In this case, therefore, that part of plaintiffs' Complaint raising the first prong of Aronson, even though not pressed by plaintiffs in this Court,[41] has been dismissed with prejudice. Our affirmance of that dismissal is final and dispositive of the first prong of Aronson.[42] We now turn to the primary issues in this case that implicate the second prong of Aronson: whether the Complaint sets forth particularized facts creating a reasonable doubt that the decisions of the Old Board and the New Board were protected by the business judgment rule.

Analytical Framework for the Informational Component of Directorial Decisionmaking

Plaintiffs claim that the Court of Chancery erred when it concluded that a board of directors is "not required to be informed of every fact, but rather is required to be reasonably informed."[43] Applying that conclusion, the Court of Chancery held that the Complaint did not create a reasonable doubt that the Old Board had satisfied the requisite informational component when it approved the Ovitz contract in 1995.[44] In effect, Plaintiffs argue that being "reasonably informed" is too lax a standard to satisfy Delaware's legal test for the informational component of board decisions. They contend that the Disney directors on the Old Board did not avail themselves of all material information reasonably available in approving Ovitz' 1995 *259 contract, and thereby violated their fiduciary duty of care.[45]

The "reasonably informed" language used by the Court of Chancery here may have been a short-hand attempt to paraphrase the Delaware jurisprudence that, in making business decisions, directors must consider all material information reasonably available, and that the directors' process is actionable only if grossly negligent.[46] The question is whether the trial court's formulation is consistent with our objective test of reasonableness, the test of materiality and concepts of gross negligence. We agree with the Court of Chancery that the standard for judging the informational component of the directors' decisionmaking does not mean that the Board must be informed of every fact. The Board is responsible for considering only material facts that are reasonably available, not those that are immaterial or out of the Board's reasonable reach.[47]
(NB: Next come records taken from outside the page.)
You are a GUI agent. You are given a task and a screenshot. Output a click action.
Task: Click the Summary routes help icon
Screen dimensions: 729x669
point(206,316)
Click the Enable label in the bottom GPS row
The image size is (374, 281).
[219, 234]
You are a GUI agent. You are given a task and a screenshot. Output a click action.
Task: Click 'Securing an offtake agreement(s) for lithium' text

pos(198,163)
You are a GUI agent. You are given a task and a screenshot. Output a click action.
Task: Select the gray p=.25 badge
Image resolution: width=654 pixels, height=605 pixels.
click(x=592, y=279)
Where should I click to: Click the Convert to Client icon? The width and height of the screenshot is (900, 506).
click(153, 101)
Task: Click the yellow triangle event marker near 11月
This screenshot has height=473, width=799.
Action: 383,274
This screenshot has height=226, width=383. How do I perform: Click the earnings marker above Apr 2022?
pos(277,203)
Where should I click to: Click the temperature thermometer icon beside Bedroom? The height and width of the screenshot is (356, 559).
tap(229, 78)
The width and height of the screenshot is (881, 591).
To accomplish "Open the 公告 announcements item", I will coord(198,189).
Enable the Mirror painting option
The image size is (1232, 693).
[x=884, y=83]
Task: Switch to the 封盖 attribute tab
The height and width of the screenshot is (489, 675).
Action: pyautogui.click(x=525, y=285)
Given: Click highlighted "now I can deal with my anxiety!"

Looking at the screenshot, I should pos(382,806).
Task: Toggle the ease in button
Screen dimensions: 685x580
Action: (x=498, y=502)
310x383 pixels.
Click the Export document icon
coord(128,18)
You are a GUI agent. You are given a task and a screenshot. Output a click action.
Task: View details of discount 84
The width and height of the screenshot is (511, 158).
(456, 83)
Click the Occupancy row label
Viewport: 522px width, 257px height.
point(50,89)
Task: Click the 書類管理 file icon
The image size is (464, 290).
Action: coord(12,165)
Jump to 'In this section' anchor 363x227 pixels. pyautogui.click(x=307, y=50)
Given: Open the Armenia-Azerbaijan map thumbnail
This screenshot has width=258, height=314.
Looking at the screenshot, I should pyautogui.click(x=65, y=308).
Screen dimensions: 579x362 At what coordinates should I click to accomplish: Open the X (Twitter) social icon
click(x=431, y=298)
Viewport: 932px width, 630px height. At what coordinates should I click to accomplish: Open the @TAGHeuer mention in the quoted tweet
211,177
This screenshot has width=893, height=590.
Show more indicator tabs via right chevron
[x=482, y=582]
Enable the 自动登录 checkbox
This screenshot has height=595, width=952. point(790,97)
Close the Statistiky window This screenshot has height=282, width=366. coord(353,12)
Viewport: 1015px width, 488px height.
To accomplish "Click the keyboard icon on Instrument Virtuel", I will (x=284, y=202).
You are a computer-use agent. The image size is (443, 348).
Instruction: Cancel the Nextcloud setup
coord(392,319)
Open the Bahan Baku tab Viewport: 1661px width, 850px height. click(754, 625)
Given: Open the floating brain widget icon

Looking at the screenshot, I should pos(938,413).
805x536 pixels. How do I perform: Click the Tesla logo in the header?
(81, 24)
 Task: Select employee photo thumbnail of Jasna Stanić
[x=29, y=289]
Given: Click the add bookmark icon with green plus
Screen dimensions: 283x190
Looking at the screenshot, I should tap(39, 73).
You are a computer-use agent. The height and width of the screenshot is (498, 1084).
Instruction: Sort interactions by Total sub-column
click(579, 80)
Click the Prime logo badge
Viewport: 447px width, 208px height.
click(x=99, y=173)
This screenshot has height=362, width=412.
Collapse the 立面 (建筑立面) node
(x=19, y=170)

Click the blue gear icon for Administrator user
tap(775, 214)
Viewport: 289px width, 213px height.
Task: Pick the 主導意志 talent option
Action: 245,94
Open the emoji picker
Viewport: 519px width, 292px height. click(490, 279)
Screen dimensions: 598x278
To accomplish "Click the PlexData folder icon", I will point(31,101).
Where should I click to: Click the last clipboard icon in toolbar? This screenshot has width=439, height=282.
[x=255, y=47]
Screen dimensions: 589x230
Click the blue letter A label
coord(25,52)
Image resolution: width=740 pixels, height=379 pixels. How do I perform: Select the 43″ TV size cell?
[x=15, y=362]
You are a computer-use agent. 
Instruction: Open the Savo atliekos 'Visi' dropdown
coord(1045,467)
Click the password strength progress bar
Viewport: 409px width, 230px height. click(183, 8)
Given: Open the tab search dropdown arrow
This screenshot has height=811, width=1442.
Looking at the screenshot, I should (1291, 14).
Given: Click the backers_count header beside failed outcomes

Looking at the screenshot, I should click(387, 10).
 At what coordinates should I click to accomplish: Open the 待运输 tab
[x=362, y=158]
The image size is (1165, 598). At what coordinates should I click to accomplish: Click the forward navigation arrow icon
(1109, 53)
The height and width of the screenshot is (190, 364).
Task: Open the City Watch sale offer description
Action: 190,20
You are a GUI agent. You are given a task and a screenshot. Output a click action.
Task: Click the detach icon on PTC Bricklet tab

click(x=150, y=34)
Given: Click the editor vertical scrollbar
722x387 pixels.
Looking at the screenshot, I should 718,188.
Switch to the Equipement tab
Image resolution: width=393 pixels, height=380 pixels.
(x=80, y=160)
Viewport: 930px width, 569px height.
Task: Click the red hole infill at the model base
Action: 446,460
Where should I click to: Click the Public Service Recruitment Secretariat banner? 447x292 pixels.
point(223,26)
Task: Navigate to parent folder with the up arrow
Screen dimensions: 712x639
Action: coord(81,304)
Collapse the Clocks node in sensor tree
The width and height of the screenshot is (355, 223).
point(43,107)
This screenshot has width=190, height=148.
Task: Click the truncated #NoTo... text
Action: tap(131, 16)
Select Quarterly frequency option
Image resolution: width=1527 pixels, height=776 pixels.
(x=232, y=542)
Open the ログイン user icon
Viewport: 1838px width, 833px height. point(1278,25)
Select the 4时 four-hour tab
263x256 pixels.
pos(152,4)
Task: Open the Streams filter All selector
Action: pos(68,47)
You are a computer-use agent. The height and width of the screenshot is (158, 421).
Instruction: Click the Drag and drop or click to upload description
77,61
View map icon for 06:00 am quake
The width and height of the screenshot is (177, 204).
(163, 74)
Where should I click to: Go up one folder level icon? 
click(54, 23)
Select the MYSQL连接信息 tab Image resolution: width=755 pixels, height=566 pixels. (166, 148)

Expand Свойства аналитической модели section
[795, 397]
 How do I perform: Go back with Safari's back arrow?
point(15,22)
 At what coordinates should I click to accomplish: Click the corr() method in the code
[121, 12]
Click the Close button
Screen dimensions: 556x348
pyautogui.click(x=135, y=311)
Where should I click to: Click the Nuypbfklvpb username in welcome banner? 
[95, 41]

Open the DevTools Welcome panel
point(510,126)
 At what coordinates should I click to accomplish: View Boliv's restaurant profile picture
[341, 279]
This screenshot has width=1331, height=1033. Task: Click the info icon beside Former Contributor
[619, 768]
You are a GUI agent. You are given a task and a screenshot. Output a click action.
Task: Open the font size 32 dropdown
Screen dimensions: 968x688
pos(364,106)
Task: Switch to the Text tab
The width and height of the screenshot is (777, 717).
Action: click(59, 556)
We conclude that the formulation of the due care test by the Court of Chancery in this case, while not necessarily inconsistent with our traditional formulation, was too cryptically stated to be a helpful precedent for future cases. Presuit demand will be excused in a derivative suit only if the Court of Chancery in the first instance, and this Court in its de novo review, conclude that the particularized facts in the complaint create a reasonable doubt that the informational component of the directors' decisionmaking process, measured by concepts of gross negligence, included consideration of all material information reasonably available.[48] Thus, we now apply this analytical framework to the particularized facts pleaded, juxtaposed with the presumption of regularity of the Board's process.

Plaintiffs' Contention that the Old Board Violated the Process Duty of Care in Approving the Ovitz Employment Agreement

Certainly in this case the economic exposure of the corporation to the payout scenarios of the Ovitz contract was material, particularly given its large size, for purposes of the directors' decisionmaking process.[49] And those dollar exposure *260 numbers were reasonably available because the logical inference from plaintiffs' allegations is that Crystal or the New Board could have calculated the numbers. Thus, the objective tests of reasonable availability and materiality were satisfied by this Complaint. But that is not the end of the inquiry for liability purposes.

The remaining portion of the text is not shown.